Here are the kinds of numbers that we should be concerned with:
1) number of stops of dynamic range
2) price tag
3) f-stop sensitivity

etc. As in, things that actually MATTER. Things that make a difference in how you use the product, whether you use the product, etc.

The fun will really begin when Juan Pertierra starts shipping the Hydra, and delivering 2K resolution out of an HVX200. The pixel-counters are going to have a hard, hard time explaining that one. They'll still engage in their "punditry" and expound on how anyone would be silly to buy a lower-pixel-count chip, but ... here's the bigger question: are you buying a camera based on the number of pixels on its chip? If so, you're probably the type who buys a camera based on which one brags that it has the longest "digital zoom" too.

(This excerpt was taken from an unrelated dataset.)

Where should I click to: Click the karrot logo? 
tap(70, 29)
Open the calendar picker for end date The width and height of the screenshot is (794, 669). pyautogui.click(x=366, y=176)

It's tough, because people want to make a logical connection that "more = better". But it doesn't apply that way, and the Andromeda clearly, definitely proves that absolutely and unequivocally. With the Andromeda, Juan Pertierra gets a high-definition image out of the standard-definition 350,000-pixel DVX100, a high-def image that matches and/or exceeds the resolution that can be gotten from its competitors that have 3x as many pixels.

Check out this image:
http://www.icexpo.com/JVCnDVX/ASJ-threecams-res.JPG

That's extractions of a res chart that show a 720x480 DVX100 with Andromeda, a 960x1080 FX1, and a 1280x720 HD100. Can you tell which is which? Is it easy to see which camera has 1/3 (1/3!!!) as many pixels as the other two?